2. 在宅では対応が困難な状態(強度行動障害等)を短期・長期の入所システムを用いて地域で暮らせるようにする。

 在宅では対応が困難な状態とは、激しい自傷、人への暴力(他害)、物損などの行動障害、自閉的なこだわりが強く日常生活がこなせない状態、家族が子どもへの対応をうまくできず、家庭生活が大きく阻害されることです。通所や訪問支援でこのような状況をおさめられない時には、親子で通園、短期入所等のかたちで施設を利用することも有効です。支援の中で新しい親子関係を築いたり、支援者が傍らにいる状態で今後の家庭環境を整え再設計していきます。その後、訪問支援などで保育所等の通所施設や学校の連携を得て地域の暮らしを整えていきます。


3. 施設から出て安心して暮らすサービス提供(地域移行)、地域連携システムのあり方を、当学園入所者(園生)の地域生活移行を通して検討する。

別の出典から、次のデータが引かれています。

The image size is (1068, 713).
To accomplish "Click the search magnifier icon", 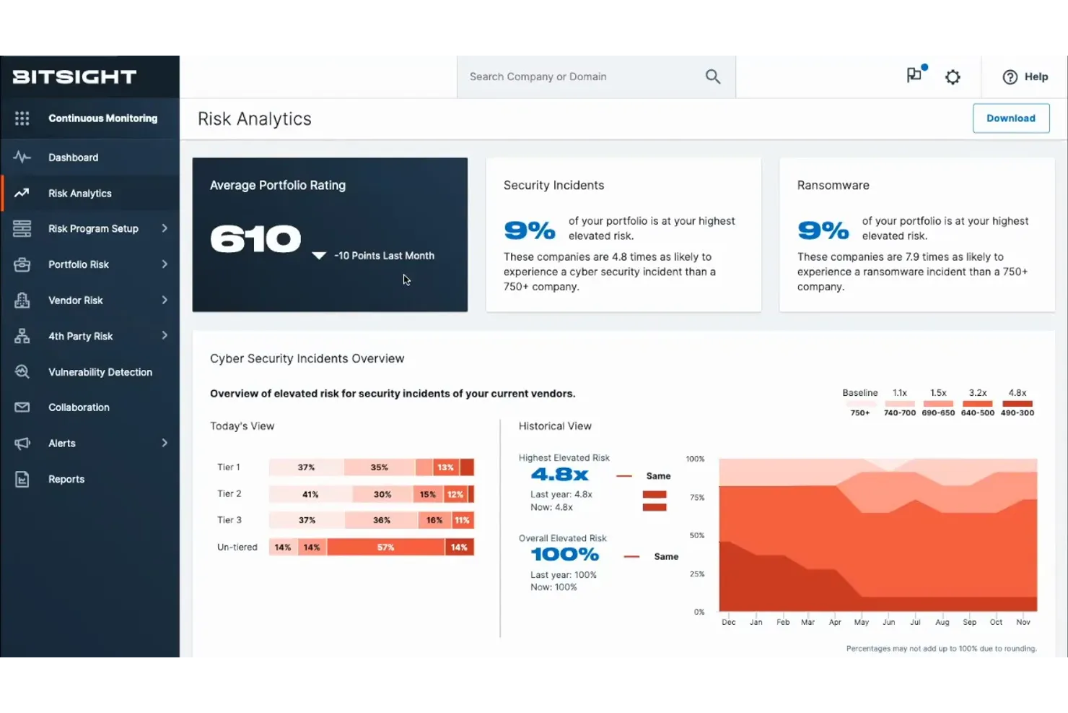I will click(712, 76).
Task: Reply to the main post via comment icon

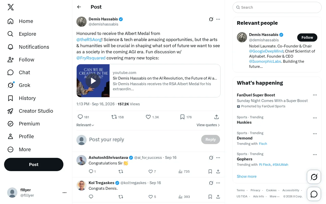Action: (80, 117)
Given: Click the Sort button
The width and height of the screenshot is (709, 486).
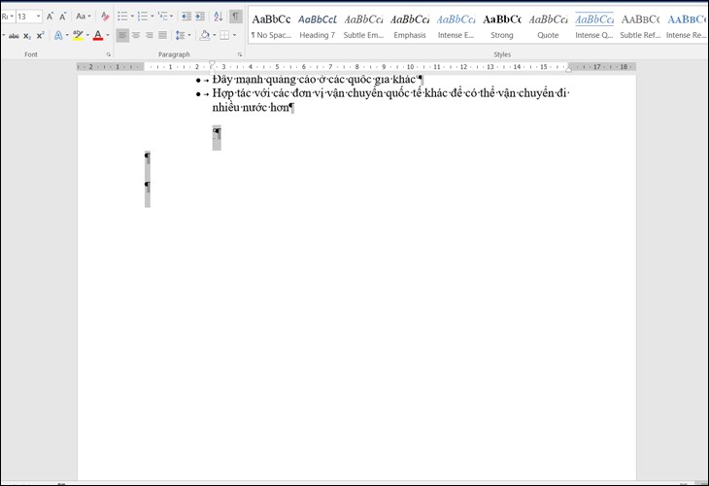Looking at the screenshot, I should [218, 17].
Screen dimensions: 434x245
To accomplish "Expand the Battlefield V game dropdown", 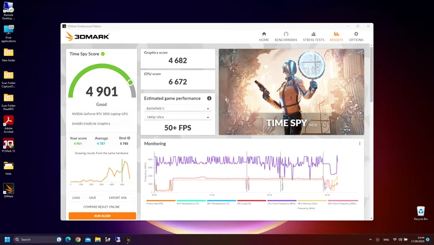I will (x=177, y=108).
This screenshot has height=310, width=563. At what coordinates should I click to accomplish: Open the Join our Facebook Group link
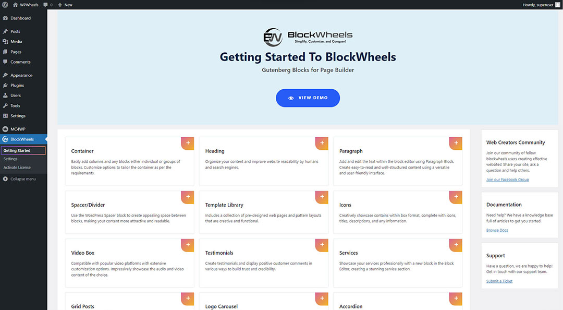pos(507,180)
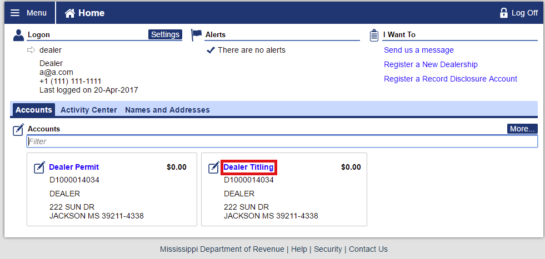Open the logon Settings button
The width and height of the screenshot is (545, 259).
165,34
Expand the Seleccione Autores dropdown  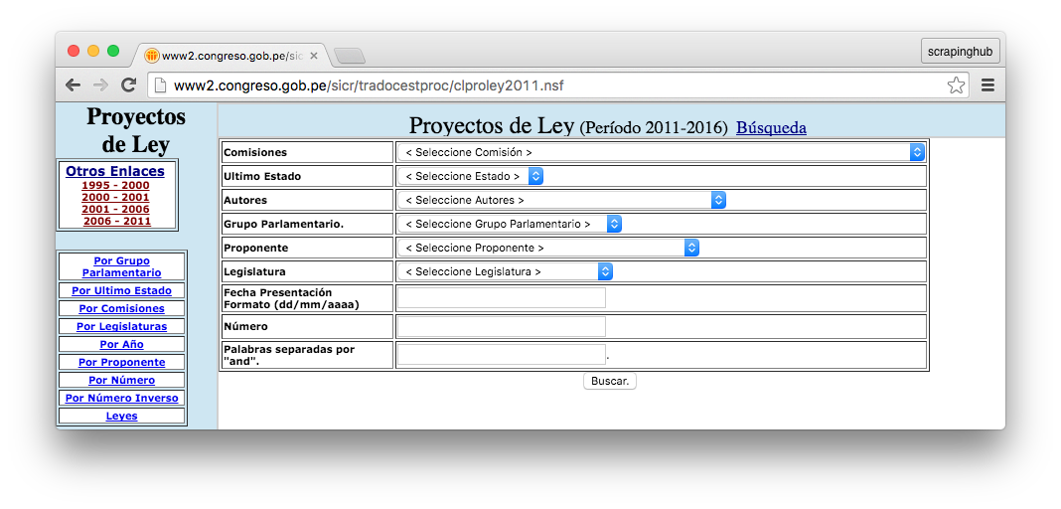pyautogui.click(x=561, y=200)
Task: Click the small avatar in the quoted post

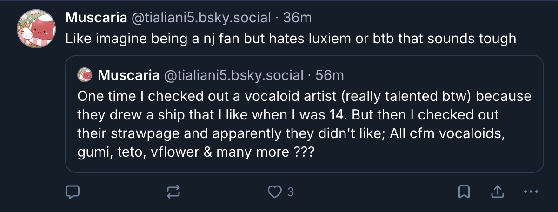Action: click(85, 75)
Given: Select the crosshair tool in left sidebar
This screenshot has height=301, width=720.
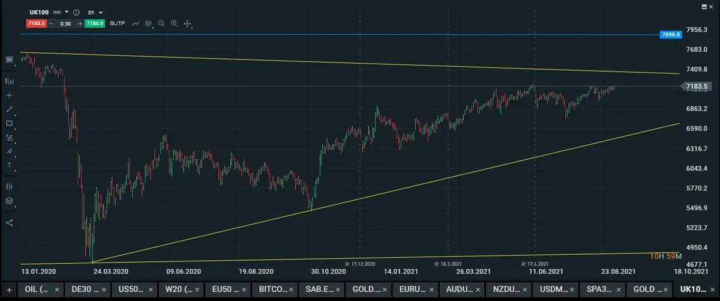Looking at the screenshot, I should (9, 96).
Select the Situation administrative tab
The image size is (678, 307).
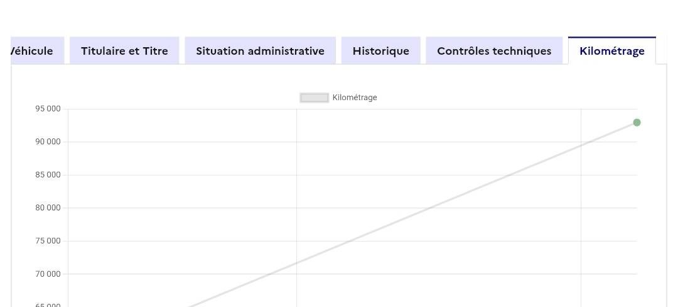[260, 51]
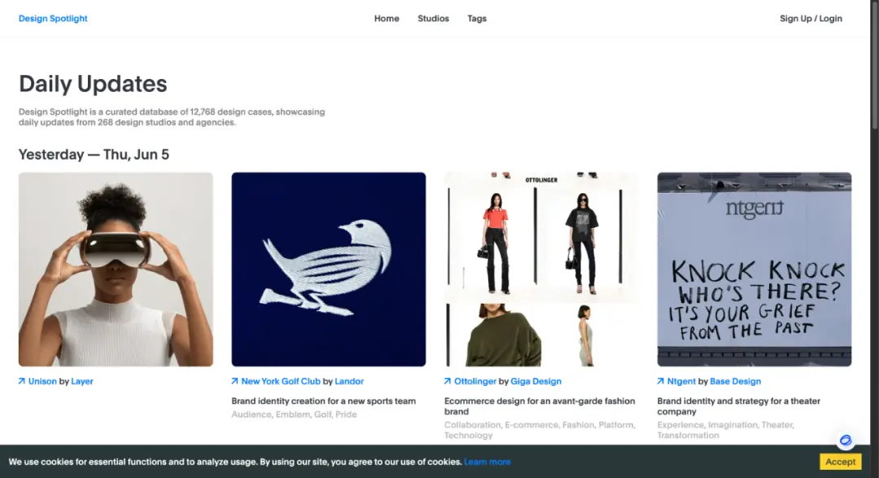The width and height of the screenshot is (879, 478).
Task: Open the Base Design studio link
Action: pos(736,381)
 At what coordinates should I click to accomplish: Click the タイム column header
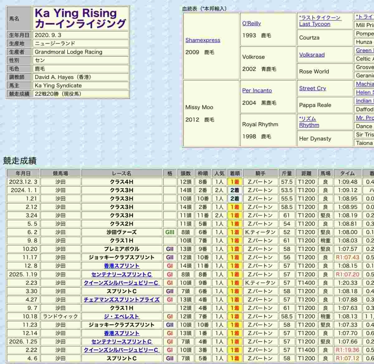pos(347,173)
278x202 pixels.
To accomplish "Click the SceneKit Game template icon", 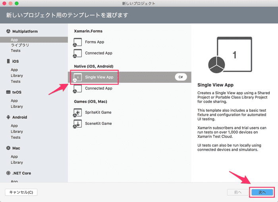I will [77, 124].
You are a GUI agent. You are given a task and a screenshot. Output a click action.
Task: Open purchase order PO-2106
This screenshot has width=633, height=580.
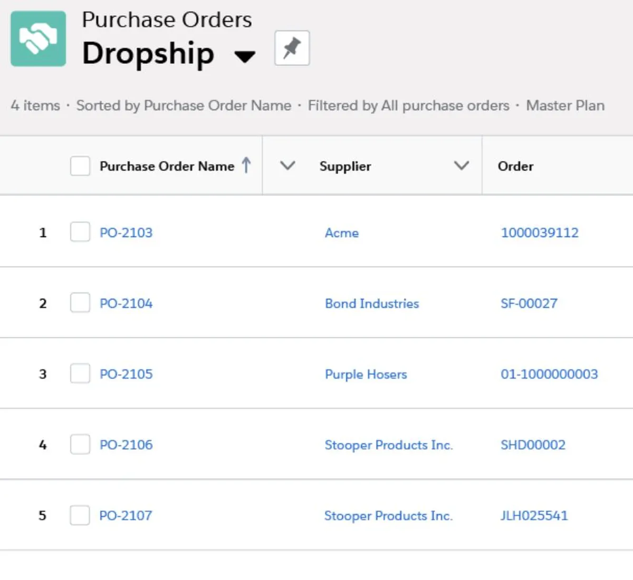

 さまざまな理由で入所が必要であった子どもたちも、成人に達した時点でひとりの社会人として暮らすことになります。重度の知的障害の方達にもそのチャンスは提供されるべきです。それには地域における福祉、医療、地域交流等の支援システムが必要になり、これが用意されていなければ本人や家族ばかりでなく、その地域の住民も安定した生活が営めません。園生が地域の人として定住するために何が必要かということをフォローアップしていきます。直接的なサービス提供だけでなく、地域生活移行に不可欠な支援システムを移行先の地域機関と検討して、国立機関の業務である調査研究として情報発信していきます。


4. 発達の課題のある子どもたちに地域の中で対応する支援者を育成する。

 子どもたちが生活していく中で、その地域に支援者を増やすことは彼らを守り育てるために必要なことです。前述した訪問支援や地域生活移行のフォローアップシステム、地域との連携事業を通じて、秩父学園の支援者が地域の方達と係わる中で、学園で培ってきた支援や情報を提供して、新たな支援者を増やしていきます。また、学園支援者も「求められる支援」について地域で学ぶことはたくさんあるはずです。
 支援は生活の中にあり、生活はそれぞれの地域で営まれています。このような地域支援を通して子どもたちに必要な支援システムを調査研究し発信することが国立機関としての秩父学園の務めですが、同時に障害の有無にかかわらずお互いを支えあえる豊かな社会を実現する願いを皆さんと共有し努力することが最も大切と考えています。今後ともご協力をお願い申し上げます。